GLUT1-DS is caused by mutations in the SLC2A1 gene, which encodes the glucose transporter in the blood-brain barrier, GLUT1. SLC2A1 consists of 10 exons, extending over 35 kb of genomic sequence. About 81-89% of all SLC2A1 mutations are point mutations; 11-14% of all patients have genomic deletions. SLC2A1 mutations are loss of function mutations, which contain both frameshift as well as missense mutations with residual activity of the protein; in severe cases, however, an SLC2A1 allele may be entirely absent. There is a genotype-phenotype correlation. Missense mutations lead to a mild to moderate phenotype; nonsense, splice and frameshift mutations as well as intragenic deletions are described to cause a moderate or severe phenotype. Entire gene deletions result in a particularly severe clinical course. Apart from GLUT1-DS, alterations in SLC2A1 are also detected in 10% of all patients with childhood absence epilepsies (early onset absence epilepsy, EOAE).

GLUT1 (solute carrier family 2, facilitated glucose transporter member 1) is an integral membrane protein of 492 amino acids, which enables the only possibility of transport of glucose through the blood-brain barrier via a pore region. SLC2A1 mutations result in hypoglycorrhachia.

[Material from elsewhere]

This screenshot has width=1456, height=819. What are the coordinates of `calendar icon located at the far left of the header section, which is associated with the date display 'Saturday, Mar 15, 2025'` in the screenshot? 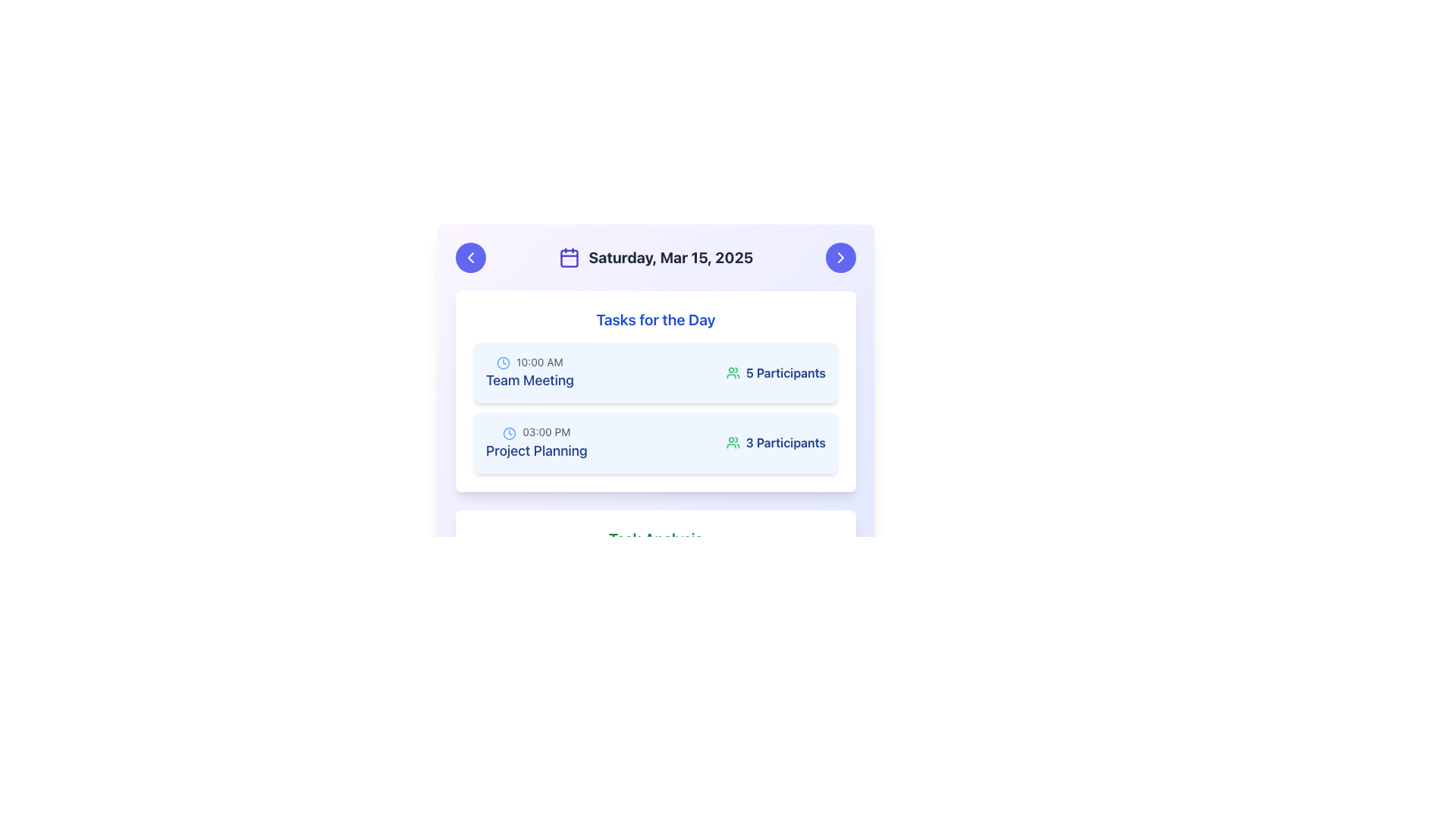 It's located at (568, 256).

A ketogenic diet can avoid the metabolic pathway of glucose and provides ketones as an alternative source of energy.

The diagnosis can be established neurologically by detecting hypoglycorrhachia (decreased glucose concentration in the liquor (< 60 mg/dl in all cases described; < 40 mg/dl in > 90% of all cases; 41-52 mg/dl in ~10% of all cases)) with normal blood glucose levels after four hours of fasting. Since lactate can be used as an alternative source of energy as well, lower lactate concentrations can be detected in the liquor of some patients.